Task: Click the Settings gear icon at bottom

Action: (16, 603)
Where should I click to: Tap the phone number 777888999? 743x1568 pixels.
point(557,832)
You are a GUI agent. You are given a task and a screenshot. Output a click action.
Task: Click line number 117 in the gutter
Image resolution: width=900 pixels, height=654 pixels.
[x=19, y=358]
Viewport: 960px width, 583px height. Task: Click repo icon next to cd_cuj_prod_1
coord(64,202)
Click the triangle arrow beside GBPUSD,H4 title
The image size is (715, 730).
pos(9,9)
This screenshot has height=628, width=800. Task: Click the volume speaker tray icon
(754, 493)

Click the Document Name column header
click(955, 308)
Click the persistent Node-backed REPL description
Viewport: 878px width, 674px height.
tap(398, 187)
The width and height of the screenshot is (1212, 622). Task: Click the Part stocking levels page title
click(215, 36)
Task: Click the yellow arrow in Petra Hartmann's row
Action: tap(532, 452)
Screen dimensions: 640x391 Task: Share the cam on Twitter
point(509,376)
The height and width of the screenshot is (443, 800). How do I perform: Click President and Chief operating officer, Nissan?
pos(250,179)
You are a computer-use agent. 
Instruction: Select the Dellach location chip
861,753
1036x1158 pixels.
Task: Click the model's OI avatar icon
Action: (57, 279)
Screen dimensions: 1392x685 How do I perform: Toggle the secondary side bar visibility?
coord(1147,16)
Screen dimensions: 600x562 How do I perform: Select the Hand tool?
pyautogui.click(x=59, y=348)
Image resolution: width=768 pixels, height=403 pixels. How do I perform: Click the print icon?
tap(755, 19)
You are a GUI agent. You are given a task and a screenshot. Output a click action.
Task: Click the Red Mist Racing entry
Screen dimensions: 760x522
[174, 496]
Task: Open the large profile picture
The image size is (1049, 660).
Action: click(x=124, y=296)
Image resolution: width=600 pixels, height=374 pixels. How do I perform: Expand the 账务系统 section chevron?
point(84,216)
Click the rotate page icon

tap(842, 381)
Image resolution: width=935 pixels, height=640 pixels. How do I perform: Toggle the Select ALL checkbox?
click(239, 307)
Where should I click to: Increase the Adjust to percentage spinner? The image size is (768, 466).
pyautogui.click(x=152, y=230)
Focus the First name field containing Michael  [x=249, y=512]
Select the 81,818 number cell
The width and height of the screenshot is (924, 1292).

**DIRECTIONS:** Using the records above as the source, restate each line verbatim.

**RESULT FOR THIS EXERCISE:**
Task: Click the Settings gear icon at bottom

Action: (16, 603)
Where should I click to: Tap the phone number 777888999? 743x1568 pixels.
point(557,832)
You are a GUI agent. You are given a task and a screenshot. Output a click action.
Task: Click line number 117 in the gutter
Image resolution: width=900 pixels, height=654 pixels.
[x=19, y=358]
Viewport: 960px width, 583px height. Task: Click repo icon next to cd_cuj_prod_1
coord(64,202)
Click the triangle arrow beside GBPUSD,H4 title
The image size is (715, 730).
pos(9,9)
This screenshot has height=628, width=800. Task: Click the volume speaker tray icon
(754, 493)

Click the Document Name column header
click(955, 308)
Click the persistent Node-backed REPL description
Viewport: 878px width, 674px height.
tap(398, 187)
The width and height of the screenshot is (1212, 622). Task: Click the Part stocking levels page title
click(215, 36)
Task: Click the yellow arrow in Petra Hartmann's row
Action: tap(532, 452)
Screen dimensions: 640x391 Task: Share the cam on Twitter
point(509,376)
The height and width of the screenshot is (443, 800). How do I perform: Click President and Chief operating officer, Nissan?
pos(250,179)
You are a computer-use agent. 
Instruction: Select the Dellach location chip
861,753
1036x1158 pixels.
Task: Click the model's OI avatar icon
Action: (57, 279)
Screen dimensions: 1392x685 How do I perform: Toggle the secondary side bar visibility?
coord(1147,16)
Screen dimensions: 600x562 How do I perform: Select the Hand tool?
pyautogui.click(x=59, y=348)
Image resolution: width=768 pixels, height=403 pixels. How do I perform: Click the print icon?
tap(755, 19)
You are a GUI agent. You are given a task and a screenshot. Output a click action.
Task: Click the Red Mist Racing entry
Screen dimensions: 760x522
[174, 496]
Task: Open the large profile picture
The image size is (1049, 660).
Action: click(x=124, y=296)
Image resolution: width=600 pixels, height=374 pixels. How do I perform: Expand the 账务系统 section chevron?
point(84,216)
Click the rotate page icon

tap(842, 381)
Image resolution: width=935 pixels, height=640 pixels. How do I perform: Toggle the Select ALL checkbox?
click(239, 307)
Where should I click to: Increase the Adjust to percentage spinner? The image size is (768, 466).
pyautogui.click(x=152, y=230)
Focus the First name field containing Michael  [x=249, y=512]
Select the 81,818 number cell
The width and height of the screenshot is (924, 1292).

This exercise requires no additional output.